About a dozen students joined McGill faculty and staff members at the event.
Like the three that preceded it, last week’s session featured a wide-ranging discussion that touched on subjects relating to the events of the sometimes tumultuous past year at the University. Among other issues, participants debated the meaning of the word “peaceful” in the context of demonstrations; recent MRO messages about possible demonstrations on campus; the provisional protocol regarding demonstrations, protests and occupations on McGill campuses; the behaviour and presence of security officers on campus; the new reception desk and security protocols in the James Administration building; and student apathy on important University matters.
Student Eli Freedman (U2 Philosophy) criticized the McGill Administration’s response to recent events on campus and the Open Forum initiative itself, saying the sessions were “merely a place for conversation” and not “a decision-making body.”
“I think the more appropriate question is to ask how the Administration can actually collaborate and work with students on these issues of mutual concern as opposed to creating divisions and polarizing debate on campus,” he said. “I believe that the MRO emails have often presented the University’s side of the story…the MROs have really presented the opinions of many senior administrators as representing the entire McGill community, which I believe has created stronger divisions.
“Given the context in which the Administration has filed an injunction against MUNACA, and has really presented protesters in a way that makes these acts of civil disobedience appear threatening or something that would warrant calling in the police, which I believe is seriously misleading, I think that these root causes are really where we should focus, with the spirit of collaboration as opposed to consultation,” continued Freedman.

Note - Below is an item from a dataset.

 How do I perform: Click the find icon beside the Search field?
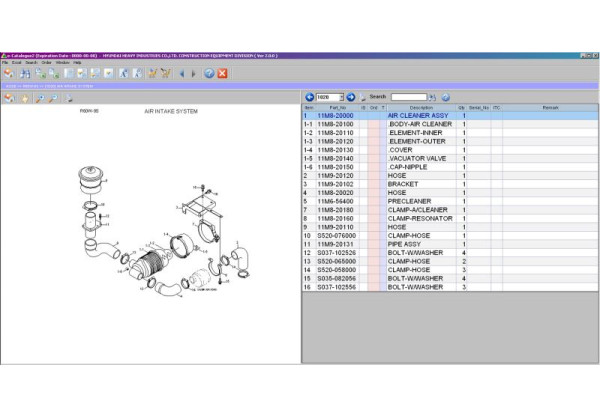pos(432,97)
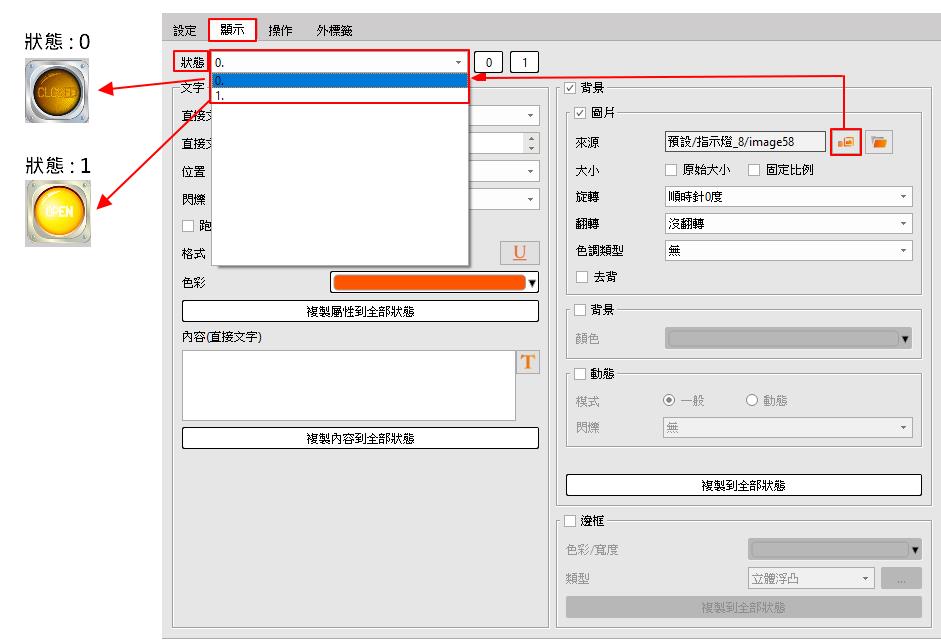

Sarah Stroud, an Associate Professor in the Philosophy department, spoke in favour of having a protocol on demonstrations, if only to avoid misunderstandings over what would and would not be tolerated, but asked that the University share information on similar regulations existing in other schools. She also expressed concern about the language used in the protocol not being precise enough.
“There’s a real danger in giving the impression that no forms of assembly and dissent will be tolerated because that has a chilling effect on free speech,” she said. “I find it very worrisome if the University’s language about what won’t be tolerated is so loose as to give the impression that just about anything is not going to be tolerated.
“I would have been happier if the provisional protocol, and if there was ever a final version of it, that it uses much tighter language…”
All four Open Forum sessions were chaired by Dean of Arts Christopher Manfredi at the request of the Principal in response to a recommendation in Law Dean Daniel Jutras’s report into the protest and occupation of the James Administration building and the presence on campus of riot police last Nov. 10. Manfredi is also charged with formulating a report based on what he’s heard at the four public sessions and from individuals and groups he has met with separately. He expects to deliver it by early October.
Manfredi’s mandate also includes the organizing of the half-day academic Symposium on Free Expression and Peaceful Assembly, open to all members of the University community. Confirmed participants for the event, which will take place Wednesday, May 2 at the Faculty Club (from 1-4:45 p.m.) include McGill professors Gabriella Coleman, Catherine Lu, and Antonia Maioni, Osgoode Hall Law School (York University) professor Bruce Ryder, and University of East Anglia (UK) professor David Mead, an expert in the area of peaceful protest and public order and the author of the 2010 book New Law of Peaceful Protest: Rights and Regulation in the Human Rights Act Era.